# Description of the task
Each entry should be given again exactly, with any image left out.

# Listed records
•••••
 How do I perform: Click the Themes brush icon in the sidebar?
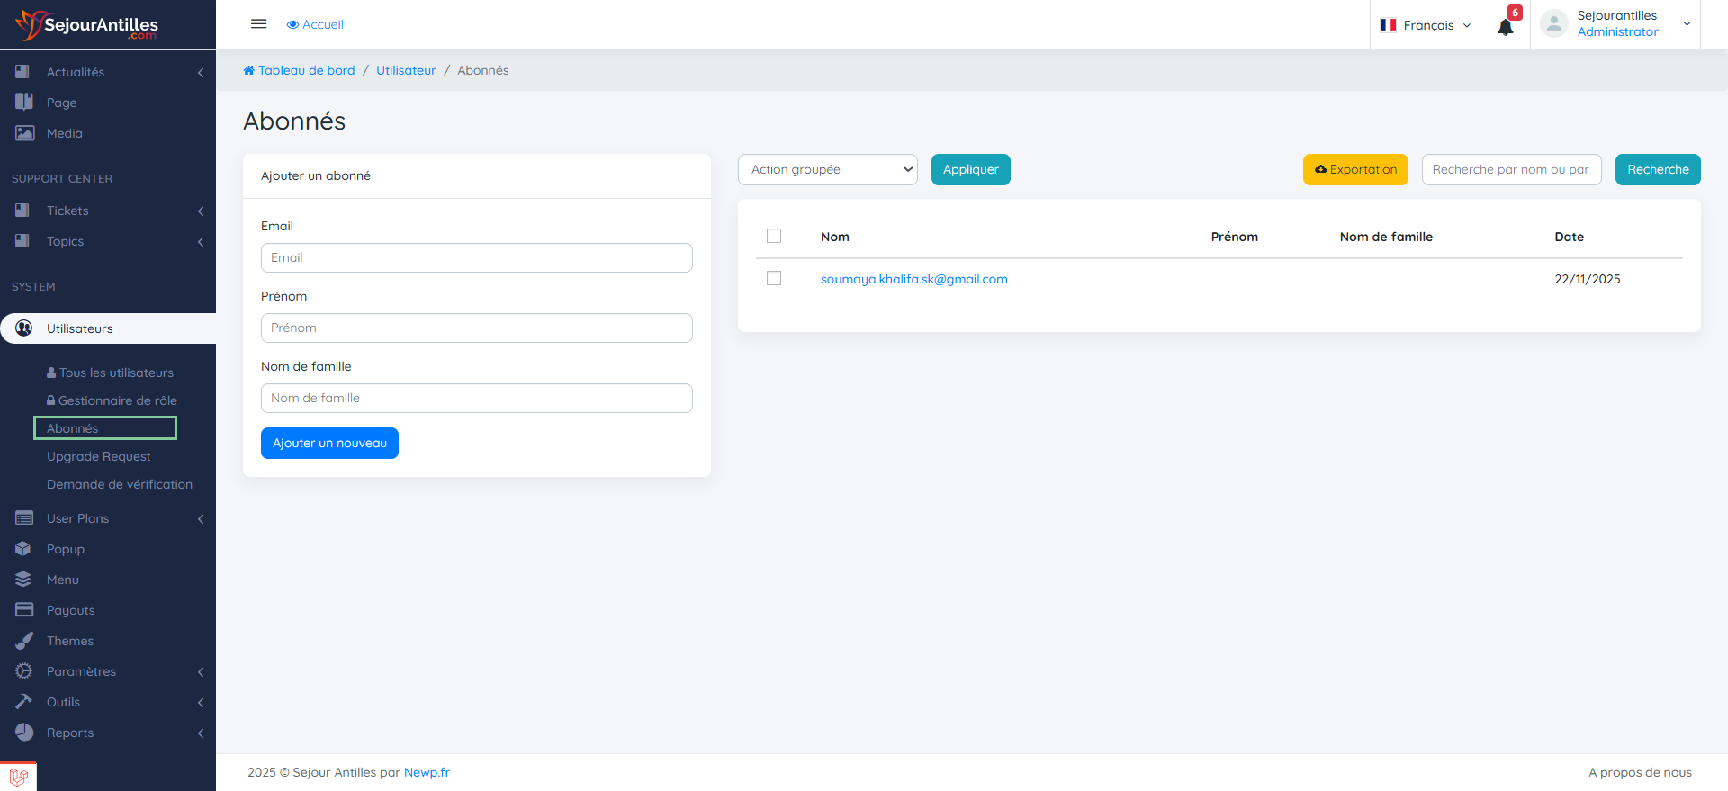click(24, 641)
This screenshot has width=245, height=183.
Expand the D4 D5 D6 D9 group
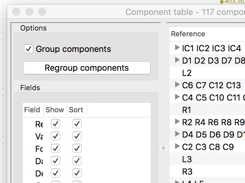point(177,134)
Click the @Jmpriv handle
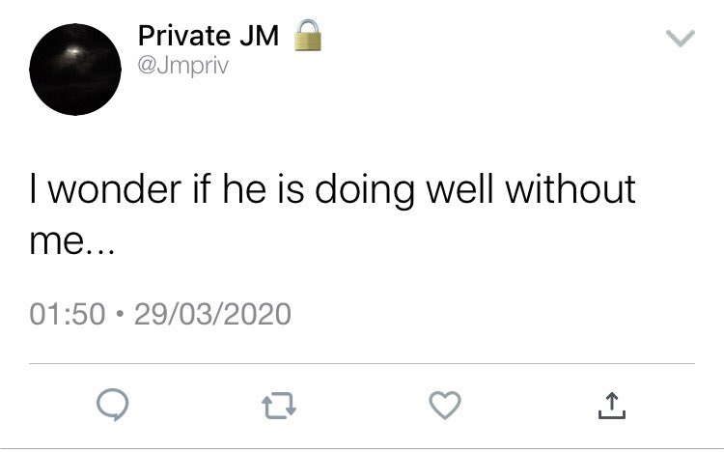Screen dimensions: 724x452 pyautogui.click(x=183, y=66)
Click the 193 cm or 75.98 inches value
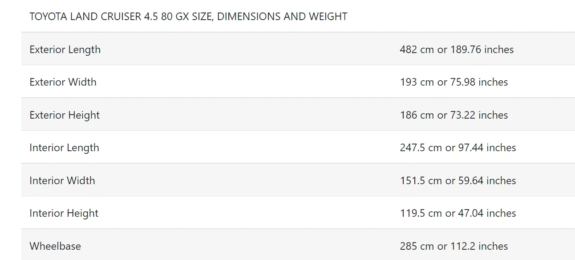This screenshot has height=260, width=575. point(454,82)
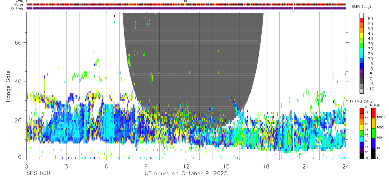Click the white top elevation color box
Screen dimensions: 389x180
362,15
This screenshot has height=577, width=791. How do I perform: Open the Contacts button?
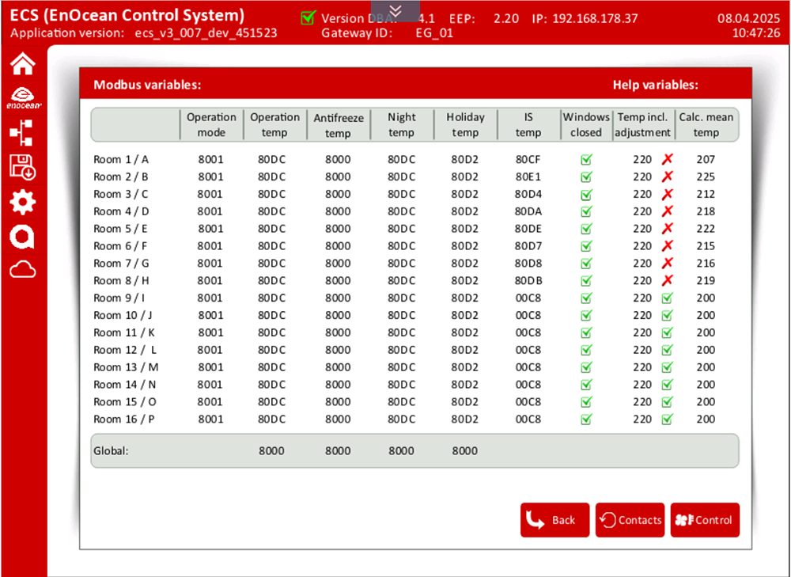click(x=630, y=520)
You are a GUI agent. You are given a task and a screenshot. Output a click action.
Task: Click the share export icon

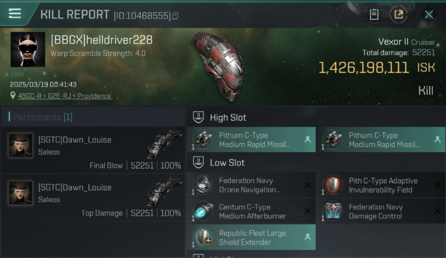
•••••
# Solution to the problem
 How do I perform: Click the Themes brush icon in the sidebar?
click(24, 641)
This screenshot has width=245, height=183.
Expand the D4 D5 D6 D9 group
point(177,134)
Click the @Jmpriv handle
Screen dimensions: 724x452 pyautogui.click(x=183, y=66)
Click the 193 cm or 75.98 inches value
This screenshot has height=260, width=575. point(454,82)
Click the white top elevation color box
Screen dimensions: 389x180
362,15
This screenshot has height=577, width=791. How do I perform: Open the Contacts button?
click(x=630, y=520)
You are a GUI agent. You are given a task and a screenshot. Output a click action.
Task: Click the share export icon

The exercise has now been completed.